I read the The Lost Cyclist: The Epic Tale of an American Adventurer and His Mysterious Disappearance by David Herlihy It’s a non-fiction account of Frank Lentz’s attempted solo, round-the-world cycling trip. Lentz was one of the first people to take up the “new” safety bicycle, which looks more like today’s bikes than the bikes of the day that were built on oversized tires. Can you imagine riding all those miles alone, including across a China not used to seeing Western people? Lentz was murdered in Turkey as he approached the last stage of the journey. In some countries through which Lentz traveled, people had never seen someone riding a bike and stoned him and called him a devil.

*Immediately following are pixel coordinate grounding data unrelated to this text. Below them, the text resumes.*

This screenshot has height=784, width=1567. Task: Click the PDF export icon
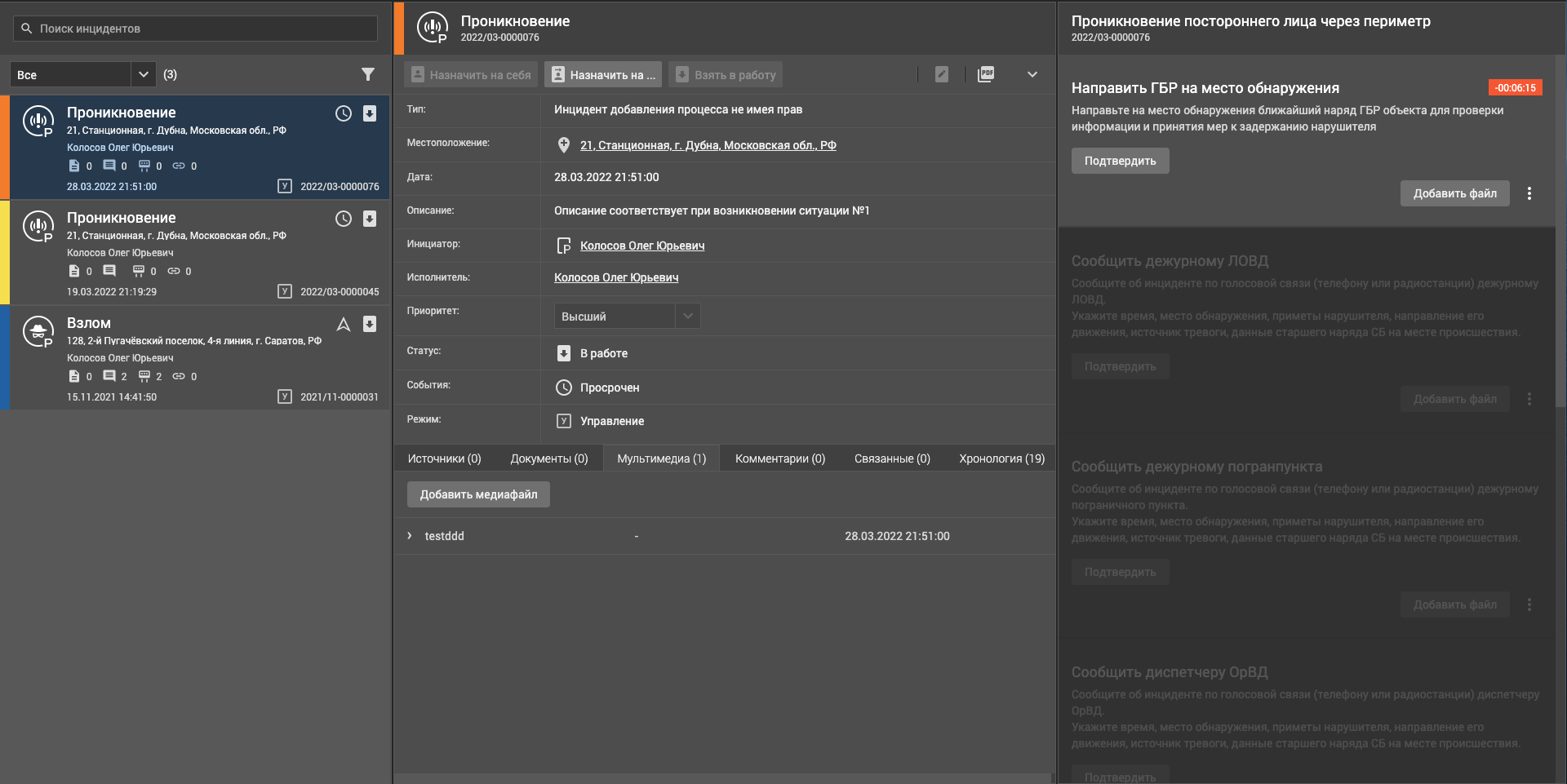tap(986, 74)
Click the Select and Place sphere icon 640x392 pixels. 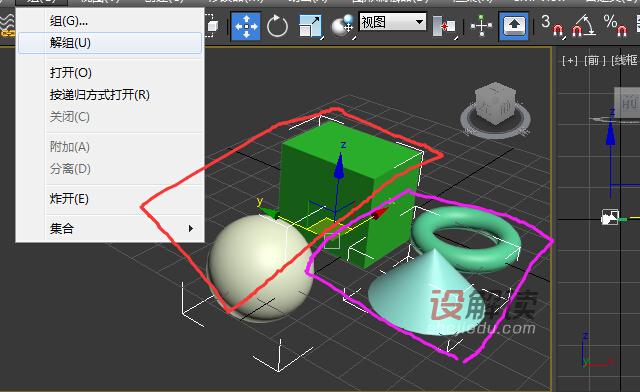(343, 26)
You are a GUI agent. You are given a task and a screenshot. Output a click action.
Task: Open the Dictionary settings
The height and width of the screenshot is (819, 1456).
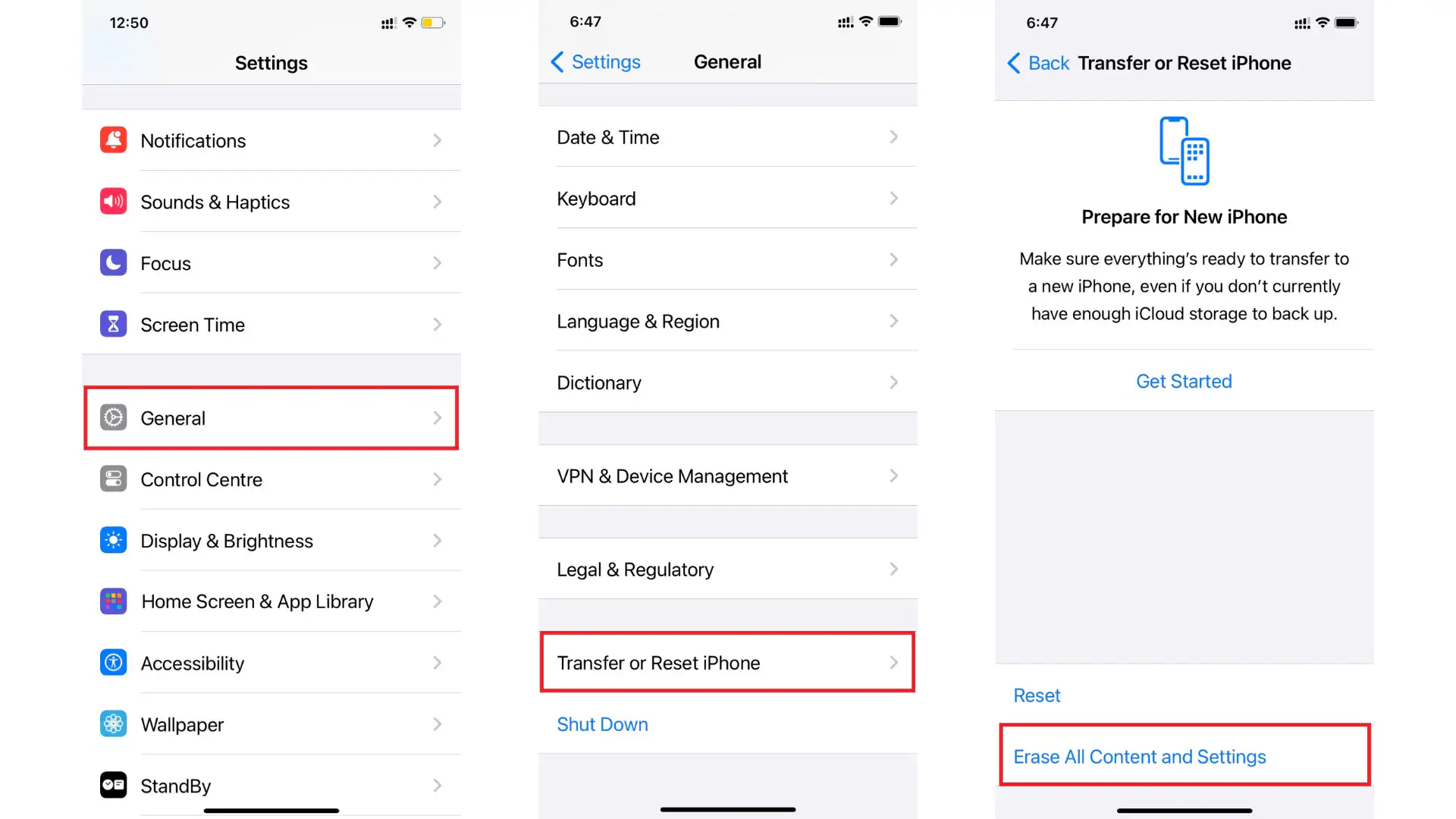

It’s a reminder yet again that successful innovations become so much a part of the vocabulary that we forget that there once was a world without bicycles, and they were a threat to the unfamiliar. As I get older, I try harder to be open to new ideas. It’s so easy to be comfortable with what we know.
Speaking of which, there are a lot of misconceptions about Facebook. Some of the people with whom I’ve spoken about it seem to think it’s a bunch of kids sharing sexual exploits. That’s way too simplistic. Facebook is a global social phenomenon with real value for young people, especially. I am reading The Facebook Effect by David Kirkpatrick. Today, there are over 500 million global Facebook users speaking 75 different languages. Each month, 20 billion pieces of content are posted. Millions and millions of those people use Facebook instead of email to communicate with their social networks. People around the world spend about 8 billion minutes on it every day, and the service is growing about 5% each month. According to Kirkpatrick, Facebook users catalyzed marches of over 10 million people against the Revolutionary Armed Forces of Columbia (FARC) in Columbia and globally (February 4, 2008). And this is just one example of its global strength. My colleagues and I in higher education better figure out how Facebook fits with what we do. Our students have the answers; most of us don’t.
We’re glad that our reaccreditation process ended successfully. Of course, now reaccreditation is a process that never ends. So, with thanks to everyone who helped, here we go again!